Investigate temporal changes, such as those occurring during aging.
Characterize protein-protein interactions to map the interactome.
Define the localization of proteins within cells.
Measure and characterize post-translational modifications of proteins, among other objectives.
Overview of Proteomic Technologies
Proteomics can be categorized into low-throughput and high-throughput technologies:
Low-Throughput Technologies
Antibody-based techniques like western blotting.
Two-dimensional electrophoresis (2D-electrophoresis).
Chromatography methods.
High-Throughput Technologies
Mass spectrometry (MS).
Protein pathway arrays.
Next-generation tissue microarrays.
Innovations in single-cell and single-molecule proteomics.
Platforms like Luminex, Simoa, and Olink are also utilized.
Analysis Methodology
Proteomics analysis typically follows a flow chart that involves several steps:
RNA and protein data tables are compiled for differential analysis.
Visualization techniques such as heat maps and volcano plots are used to demonstrate pathway enrichment.
Validation of genes or proteins of interest is critical.
Proteomic Analysis Approaches
There are two predominant approaches to proteomic analysis:
High-Throughput Measurement: Proteins are measured via mass spectrometry, enabling comprehensive profiling of cell or tissue proteomes.
Sequential Steps: Following sample preparation, bioinformatics tools are used for protein identification, leading to detailed analysis of proteins in samples.
Mass Spectrometry (MS) Overview
A standard mass spectrometry experiment involves:
Protein identification via chromatographic separation (LC/MS/MS).

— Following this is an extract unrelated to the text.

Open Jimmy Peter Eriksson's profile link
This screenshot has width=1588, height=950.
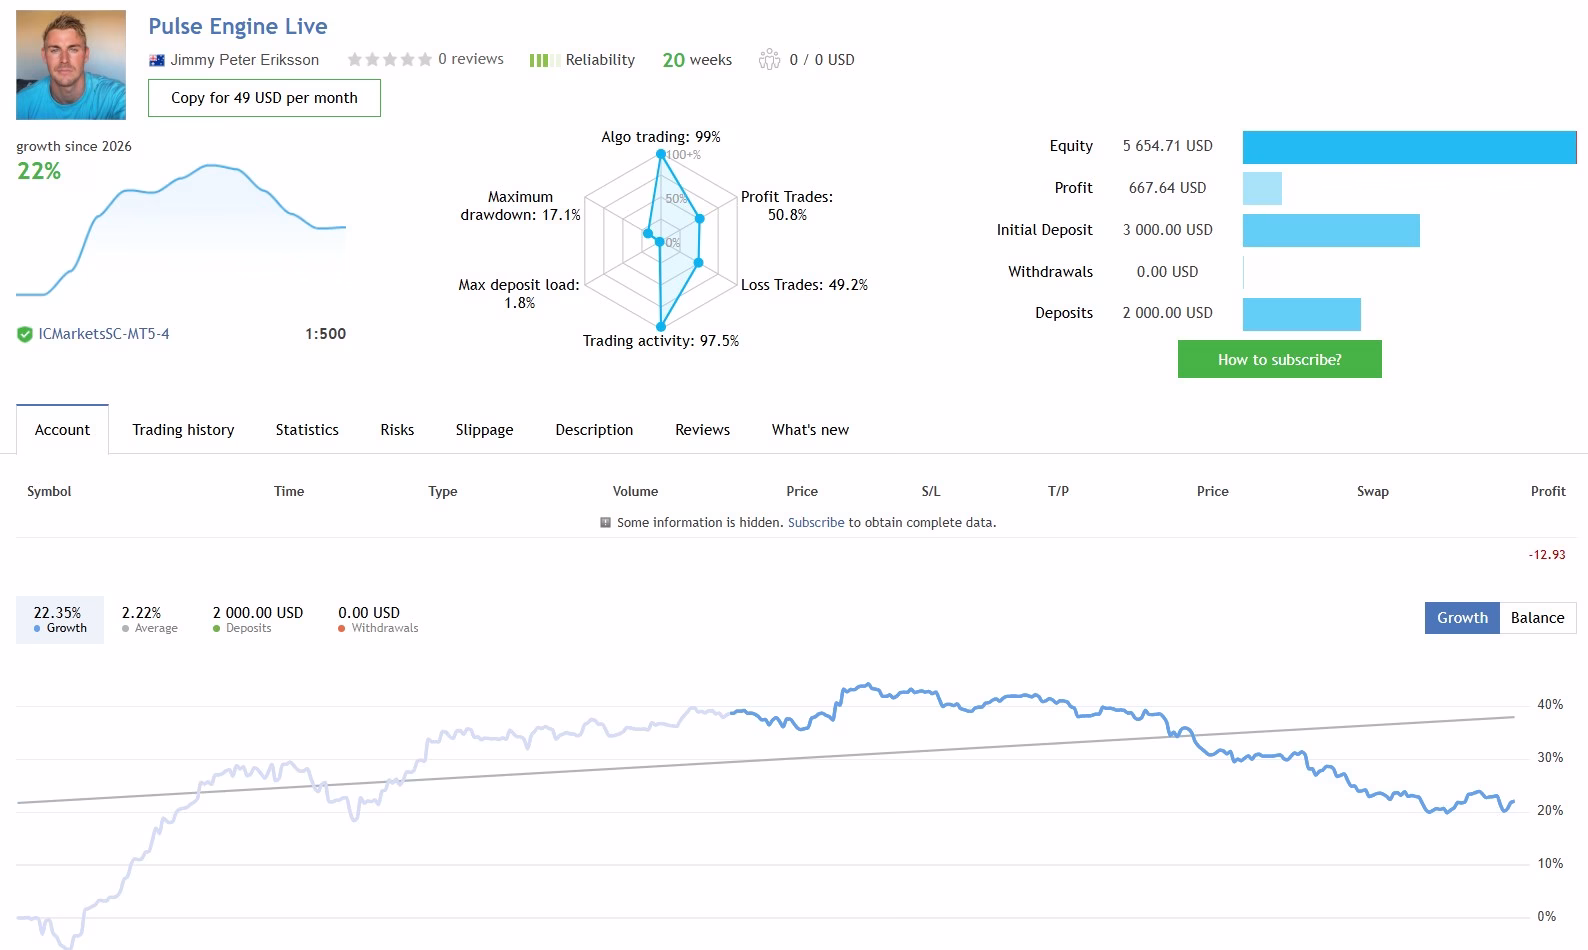[x=244, y=60]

Proteolytic digestion of proteins to extract peptide fragments, followed by analysis using a Tandem Mass Spectrometer (MS/MS).
Sequence matching against databases until all peaks within the mass spectrum are sequenced.
Key Concepts in Mass Spectrometry
Peptide Mass Fingerprinting (PMF): A method to identify proteins based on unique peptide mass signatures using techniques like MALDI-TOF and ESI-TOF.
Mass-to-charge ratio (m/z): Critical for identifying the isotopes present in peptide samples, notably influenced by the 13C and 15N isotopes.
Nobel Prize in Chemistry 2002
Recognized for significant advances in methods for biological macromolecule identification and structure analysis, awarded to John B. Fenn, Koichi Tanaka, and Kurt Wüthrich for their pivotal contributions to MS and NMR spectroscopy technologies.
Peptide Mass Fingerprinting (PMF) Principles
PMF uses observed peptide masses to identify proteins from a database:
Comparison of observed masses with theoretical masses necessitates knowledge of protease usage and established cleavage patterns.
Adherence to certain criteria, including a robust protein sequence database, is essential for effective identification.
Challenges in PMF
Overlap in mass readings can occur, complicating identification due to similar mass peaks from different amino acids.
Missed cleavages during proteolytic digestion present further analytical challenges.
Essential Components for PMF
To perform PMF successfully:
A list of query masses for extensive analysis.
Knowledge of the protease involved.
Access to a well-documented protein database that includes known sequences and post-translational modifications.
Advantages and Limitations of PMF
Advantages
Generally robust and cost-effective, requiring minimal sample optimization.
Accessible for moderately skilled operators and commonly supported by online resources.
Limitations
Relies on the presence of the protein in established databases.
Not effective for complex mixtures involving more than three proteins, and resolution/accuracy below 20 ppm is important for success.
Applications of Mass Spectrometry
Proteomic analysis can be scaled at various biological levels - from studying single proteins to complex cellular structures.
Software Tools: Tools like Proteome Discoverer are utilized to manage quantitative discovery proteomics data.
Quantitative Proteomics Methods
Quantitative proteomics involves techniques such as:
Tandem Mass Tagging (TMT).
Stable Isotope Labeling using Amino Acids in Cell Culture (SILAC). Important for studies in clinical and translational medicine, enhancing understanding of protein interactions and dynamics.